* **DIRECTIONS FOR THIS TASK**: Lines in the entries below where the word "name" shows up should each be copied.
=====
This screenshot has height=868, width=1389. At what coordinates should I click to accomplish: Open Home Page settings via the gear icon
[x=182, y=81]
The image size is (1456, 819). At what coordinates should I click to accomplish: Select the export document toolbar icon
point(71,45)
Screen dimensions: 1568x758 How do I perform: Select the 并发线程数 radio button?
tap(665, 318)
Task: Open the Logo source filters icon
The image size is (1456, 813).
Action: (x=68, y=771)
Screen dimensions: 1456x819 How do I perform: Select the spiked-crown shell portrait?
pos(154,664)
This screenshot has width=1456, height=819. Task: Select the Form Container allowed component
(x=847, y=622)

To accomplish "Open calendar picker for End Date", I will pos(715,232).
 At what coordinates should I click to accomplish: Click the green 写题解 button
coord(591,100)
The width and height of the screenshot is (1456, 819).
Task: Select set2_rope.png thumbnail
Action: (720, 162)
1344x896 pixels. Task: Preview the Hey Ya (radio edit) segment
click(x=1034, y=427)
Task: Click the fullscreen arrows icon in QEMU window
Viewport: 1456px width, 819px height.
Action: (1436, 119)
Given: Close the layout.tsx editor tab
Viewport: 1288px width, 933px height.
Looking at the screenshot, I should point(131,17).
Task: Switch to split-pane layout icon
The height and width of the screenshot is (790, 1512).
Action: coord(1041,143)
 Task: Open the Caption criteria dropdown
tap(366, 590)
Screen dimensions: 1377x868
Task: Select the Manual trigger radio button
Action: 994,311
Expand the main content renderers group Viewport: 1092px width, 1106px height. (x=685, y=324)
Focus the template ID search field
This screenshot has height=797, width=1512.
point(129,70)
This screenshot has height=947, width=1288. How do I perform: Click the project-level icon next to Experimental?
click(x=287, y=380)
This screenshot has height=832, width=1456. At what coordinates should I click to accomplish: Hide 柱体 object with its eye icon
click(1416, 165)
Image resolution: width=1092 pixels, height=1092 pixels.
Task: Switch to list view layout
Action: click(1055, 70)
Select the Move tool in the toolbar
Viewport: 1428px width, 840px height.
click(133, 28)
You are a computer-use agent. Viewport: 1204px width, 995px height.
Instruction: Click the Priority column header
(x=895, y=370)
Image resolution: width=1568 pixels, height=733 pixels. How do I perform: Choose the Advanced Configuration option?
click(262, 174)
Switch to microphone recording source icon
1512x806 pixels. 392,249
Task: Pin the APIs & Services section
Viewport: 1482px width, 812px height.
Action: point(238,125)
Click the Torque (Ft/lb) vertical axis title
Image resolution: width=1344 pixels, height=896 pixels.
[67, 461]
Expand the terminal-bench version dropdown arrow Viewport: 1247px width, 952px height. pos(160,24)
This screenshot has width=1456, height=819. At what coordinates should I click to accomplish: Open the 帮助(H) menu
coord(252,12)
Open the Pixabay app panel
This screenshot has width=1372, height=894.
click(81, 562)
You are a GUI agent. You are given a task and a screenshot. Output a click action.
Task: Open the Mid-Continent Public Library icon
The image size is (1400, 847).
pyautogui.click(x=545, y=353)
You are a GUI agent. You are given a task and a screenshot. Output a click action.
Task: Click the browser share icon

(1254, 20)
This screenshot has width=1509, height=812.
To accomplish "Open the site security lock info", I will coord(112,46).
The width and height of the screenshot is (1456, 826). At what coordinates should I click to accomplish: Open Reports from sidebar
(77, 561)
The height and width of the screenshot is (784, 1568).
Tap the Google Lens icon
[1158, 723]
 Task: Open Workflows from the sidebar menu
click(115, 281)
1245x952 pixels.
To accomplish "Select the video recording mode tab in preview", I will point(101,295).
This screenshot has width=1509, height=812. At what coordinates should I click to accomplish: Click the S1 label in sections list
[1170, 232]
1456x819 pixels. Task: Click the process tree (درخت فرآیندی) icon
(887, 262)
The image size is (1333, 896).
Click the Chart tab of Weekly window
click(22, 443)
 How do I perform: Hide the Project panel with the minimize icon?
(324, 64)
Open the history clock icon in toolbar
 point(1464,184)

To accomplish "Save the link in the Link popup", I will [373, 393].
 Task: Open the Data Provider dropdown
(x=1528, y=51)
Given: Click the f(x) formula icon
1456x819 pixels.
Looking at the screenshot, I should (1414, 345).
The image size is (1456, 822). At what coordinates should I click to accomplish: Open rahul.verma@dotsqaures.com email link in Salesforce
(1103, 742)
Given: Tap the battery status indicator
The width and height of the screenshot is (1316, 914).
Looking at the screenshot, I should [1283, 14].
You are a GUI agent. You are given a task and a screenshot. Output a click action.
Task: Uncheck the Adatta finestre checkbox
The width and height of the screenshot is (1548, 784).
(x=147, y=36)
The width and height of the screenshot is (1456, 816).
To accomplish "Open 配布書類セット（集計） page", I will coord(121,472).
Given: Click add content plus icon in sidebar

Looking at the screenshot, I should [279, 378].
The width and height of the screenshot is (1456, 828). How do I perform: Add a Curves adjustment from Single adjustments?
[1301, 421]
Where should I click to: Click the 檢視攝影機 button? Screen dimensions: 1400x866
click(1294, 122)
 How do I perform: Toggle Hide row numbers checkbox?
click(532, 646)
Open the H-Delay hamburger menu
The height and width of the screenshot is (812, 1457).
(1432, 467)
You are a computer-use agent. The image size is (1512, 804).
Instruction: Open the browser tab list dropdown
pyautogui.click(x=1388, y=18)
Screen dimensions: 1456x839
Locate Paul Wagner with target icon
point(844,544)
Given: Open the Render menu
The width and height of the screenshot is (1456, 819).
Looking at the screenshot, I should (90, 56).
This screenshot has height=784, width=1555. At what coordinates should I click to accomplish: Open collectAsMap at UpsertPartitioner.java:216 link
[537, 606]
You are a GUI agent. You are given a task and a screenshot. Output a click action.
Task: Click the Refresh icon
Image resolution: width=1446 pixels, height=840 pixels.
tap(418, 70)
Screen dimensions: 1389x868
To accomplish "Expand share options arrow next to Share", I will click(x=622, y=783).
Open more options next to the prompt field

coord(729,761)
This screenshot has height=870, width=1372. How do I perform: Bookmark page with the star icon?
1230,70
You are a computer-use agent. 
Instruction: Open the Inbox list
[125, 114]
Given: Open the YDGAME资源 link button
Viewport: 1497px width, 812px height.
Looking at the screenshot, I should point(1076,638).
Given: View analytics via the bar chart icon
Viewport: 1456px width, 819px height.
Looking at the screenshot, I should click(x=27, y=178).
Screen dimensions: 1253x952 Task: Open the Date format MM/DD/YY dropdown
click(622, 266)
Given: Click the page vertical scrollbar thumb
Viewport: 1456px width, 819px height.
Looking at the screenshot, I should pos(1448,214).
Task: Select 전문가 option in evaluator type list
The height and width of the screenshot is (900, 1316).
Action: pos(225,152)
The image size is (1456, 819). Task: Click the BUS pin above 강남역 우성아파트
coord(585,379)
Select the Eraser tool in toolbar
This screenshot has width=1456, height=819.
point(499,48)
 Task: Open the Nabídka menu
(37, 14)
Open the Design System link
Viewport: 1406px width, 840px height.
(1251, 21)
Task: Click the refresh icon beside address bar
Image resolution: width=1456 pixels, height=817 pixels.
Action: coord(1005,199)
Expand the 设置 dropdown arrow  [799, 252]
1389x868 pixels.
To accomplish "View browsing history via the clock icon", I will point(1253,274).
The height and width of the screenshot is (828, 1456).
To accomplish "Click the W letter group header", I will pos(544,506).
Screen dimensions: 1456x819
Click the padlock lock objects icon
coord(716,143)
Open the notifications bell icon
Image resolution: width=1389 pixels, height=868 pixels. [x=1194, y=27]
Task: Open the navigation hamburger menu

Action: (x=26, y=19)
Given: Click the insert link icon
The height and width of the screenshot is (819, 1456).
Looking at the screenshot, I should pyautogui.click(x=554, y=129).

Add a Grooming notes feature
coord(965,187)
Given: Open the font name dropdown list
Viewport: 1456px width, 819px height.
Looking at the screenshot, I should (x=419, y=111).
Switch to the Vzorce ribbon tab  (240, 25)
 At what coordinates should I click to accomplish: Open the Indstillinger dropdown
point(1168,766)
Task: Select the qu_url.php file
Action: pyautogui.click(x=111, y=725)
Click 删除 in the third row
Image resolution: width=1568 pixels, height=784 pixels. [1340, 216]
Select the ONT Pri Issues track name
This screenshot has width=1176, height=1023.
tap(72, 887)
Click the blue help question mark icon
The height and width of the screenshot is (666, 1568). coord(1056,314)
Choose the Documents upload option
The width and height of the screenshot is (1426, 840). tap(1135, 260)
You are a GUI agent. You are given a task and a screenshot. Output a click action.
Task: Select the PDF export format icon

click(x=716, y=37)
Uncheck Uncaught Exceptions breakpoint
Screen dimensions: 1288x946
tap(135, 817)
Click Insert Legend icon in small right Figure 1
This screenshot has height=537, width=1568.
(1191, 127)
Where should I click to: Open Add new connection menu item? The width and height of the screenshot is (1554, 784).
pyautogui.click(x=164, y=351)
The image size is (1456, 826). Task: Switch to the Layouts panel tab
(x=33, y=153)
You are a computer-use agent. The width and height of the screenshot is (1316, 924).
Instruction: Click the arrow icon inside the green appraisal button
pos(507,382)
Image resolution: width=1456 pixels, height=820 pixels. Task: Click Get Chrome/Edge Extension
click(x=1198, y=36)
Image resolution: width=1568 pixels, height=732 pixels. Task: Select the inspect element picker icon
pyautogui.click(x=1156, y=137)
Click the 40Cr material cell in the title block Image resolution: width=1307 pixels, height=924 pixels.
=====
* **TASK RESULT**:
Given: Open the font name dropdown list
Select the ONT Pri Issues track name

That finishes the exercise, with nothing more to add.